• TASK PROMPT: Copy the following entries word for word, keeping every line as it appears.

↓↓↓

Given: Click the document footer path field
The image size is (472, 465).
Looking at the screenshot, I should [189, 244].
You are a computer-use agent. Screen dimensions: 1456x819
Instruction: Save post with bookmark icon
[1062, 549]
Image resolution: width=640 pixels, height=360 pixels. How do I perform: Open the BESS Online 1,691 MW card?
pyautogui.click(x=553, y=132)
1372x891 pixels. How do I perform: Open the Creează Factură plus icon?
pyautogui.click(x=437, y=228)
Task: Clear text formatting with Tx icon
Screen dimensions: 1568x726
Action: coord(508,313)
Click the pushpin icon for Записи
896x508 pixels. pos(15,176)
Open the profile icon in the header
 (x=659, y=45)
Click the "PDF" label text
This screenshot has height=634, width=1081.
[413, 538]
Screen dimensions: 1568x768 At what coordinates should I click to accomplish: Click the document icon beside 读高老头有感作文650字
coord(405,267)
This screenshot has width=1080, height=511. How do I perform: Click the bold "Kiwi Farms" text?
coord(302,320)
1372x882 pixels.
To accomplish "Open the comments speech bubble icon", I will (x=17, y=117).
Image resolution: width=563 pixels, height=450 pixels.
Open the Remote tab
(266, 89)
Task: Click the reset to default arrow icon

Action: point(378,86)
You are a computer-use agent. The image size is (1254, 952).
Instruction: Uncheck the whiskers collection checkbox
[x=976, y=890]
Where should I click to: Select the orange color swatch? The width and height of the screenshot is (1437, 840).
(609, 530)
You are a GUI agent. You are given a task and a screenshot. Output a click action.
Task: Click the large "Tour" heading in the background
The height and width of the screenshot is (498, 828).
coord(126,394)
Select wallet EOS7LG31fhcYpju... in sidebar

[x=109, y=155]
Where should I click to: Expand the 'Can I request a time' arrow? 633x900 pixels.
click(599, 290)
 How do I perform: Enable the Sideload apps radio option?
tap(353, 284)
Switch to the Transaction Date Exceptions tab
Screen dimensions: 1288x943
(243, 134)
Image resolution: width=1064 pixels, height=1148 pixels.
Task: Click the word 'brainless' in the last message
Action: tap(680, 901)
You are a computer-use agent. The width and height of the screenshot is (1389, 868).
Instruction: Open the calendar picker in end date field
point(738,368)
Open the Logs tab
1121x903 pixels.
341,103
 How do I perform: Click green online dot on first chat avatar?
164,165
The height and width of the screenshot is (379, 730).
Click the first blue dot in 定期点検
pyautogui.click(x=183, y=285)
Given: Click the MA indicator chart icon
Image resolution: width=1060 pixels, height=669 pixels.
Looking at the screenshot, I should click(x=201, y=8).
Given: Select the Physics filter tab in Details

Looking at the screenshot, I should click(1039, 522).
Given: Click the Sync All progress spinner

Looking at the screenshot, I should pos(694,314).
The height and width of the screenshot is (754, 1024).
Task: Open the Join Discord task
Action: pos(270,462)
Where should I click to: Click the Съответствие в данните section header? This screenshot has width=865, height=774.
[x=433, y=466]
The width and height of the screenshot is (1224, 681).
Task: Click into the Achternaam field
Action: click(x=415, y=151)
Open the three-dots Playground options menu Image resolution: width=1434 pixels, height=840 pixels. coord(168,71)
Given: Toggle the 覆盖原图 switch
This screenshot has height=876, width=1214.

↑↑↑

• SOLUTION TO THIS PROBLEM:
Given: Click the document footer path field
The image size is (472, 465).
Looking at the screenshot, I should [189, 244].
You are a computer-use agent. Screen dimensions: 1456x819
Instruction: Save post with bookmark icon
[1062, 549]
Image resolution: width=640 pixels, height=360 pixels. How do I perform: Open the BESS Online 1,691 MW card?
pyautogui.click(x=553, y=132)
1372x891 pixels. How do I perform: Open the Creează Factură plus icon?
pyautogui.click(x=437, y=228)
Task: Clear text formatting with Tx icon
Screen dimensions: 1568x726
Action: coord(508,313)
Click the pushpin icon for Записи
896x508 pixels. pos(15,176)
Open the profile icon in the header
 (x=659, y=45)
Click the "PDF" label text
This screenshot has height=634, width=1081.
[413, 538]
Screen dimensions: 1568x768 At what coordinates should I click to accomplish: Click the document icon beside 读高老头有感作文650字
coord(405,267)
This screenshot has width=1080, height=511. How do I perform: Click the bold "Kiwi Farms" text?
coord(302,320)
1372x882 pixels.
To accomplish "Open the comments speech bubble icon", I will (x=17, y=117).
Image resolution: width=563 pixels, height=450 pixels.
Open the Remote tab
(266, 89)
Task: Click the reset to default arrow icon

Action: point(378,86)
You are a computer-use agent. The image size is (1254, 952).
Instruction: Uncheck the whiskers collection checkbox
[x=976, y=890]
Where should I click to: Select the orange color swatch? The width and height of the screenshot is (1437, 840).
(609, 530)
You are a GUI agent. You are given a task and a screenshot. Output a click action.
Task: Click the large "Tour" heading in the background
The height and width of the screenshot is (498, 828).
coord(126,394)
Select wallet EOS7LG31fhcYpju... in sidebar

[x=109, y=155]
Where should I click to: Expand the 'Can I request a time' arrow? 633x900 pixels.
click(599, 290)
 How do I perform: Enable the Sideload apps radio option?
tap(353, 284)
Switch to the Transaction Date Exceptions tab
Screen dimensions: 1288x943
(243, 134)
Image resolution: width=1064 pixels, height=1148 pixels.
Task: Click the word 'brainless' in the last message
Action: tap(680, 901)
You are a computer-use agent. The width and height of the screenshot is (1389, 868).
Instruction: Open the calendar picker in end date field
point(738,368)
Open the Logs tab
1121x903 pixels.
341,103
 How do I perform: Click green online dot on first chat avatar?
164,165
The height and width of the screenshot is (379, 730).
Click the first blue dot in 定期点検
pyautogui.click(x=183, y=285)
Given: Click the MA indicator chart icon
Image resolution: width=1060 pixels, height=669 pixels.
Looking at the screenshot, I should click(x=201, y=8).
Given: Select the Physics filter tab in Details

Looking at the screenshot, I should click(1039, 522).
Given: Click the Sync All progress spinner

Looking at the screenshot, I should pos(694,314).
The height and width of the screenshot is (754, 1024).
Task: Open the Join Discord task
Action: pos(270,462)
Where should I click to: Click the Съответствие в данните section header? This screenshot has width=865, height=774.
[x=433, y=466]
The width and height of the screenshot is (1224, 681).
Task: Click into the Achternaam field
Action: click(x=415, y=151)
Open the three-dots Playground options menu Image resolution: width=1434 pixels, height=840 pixels. coord(168,71)
Given: Toggle the 覆盖原图 switch
This screenshot has height=876, width=1214.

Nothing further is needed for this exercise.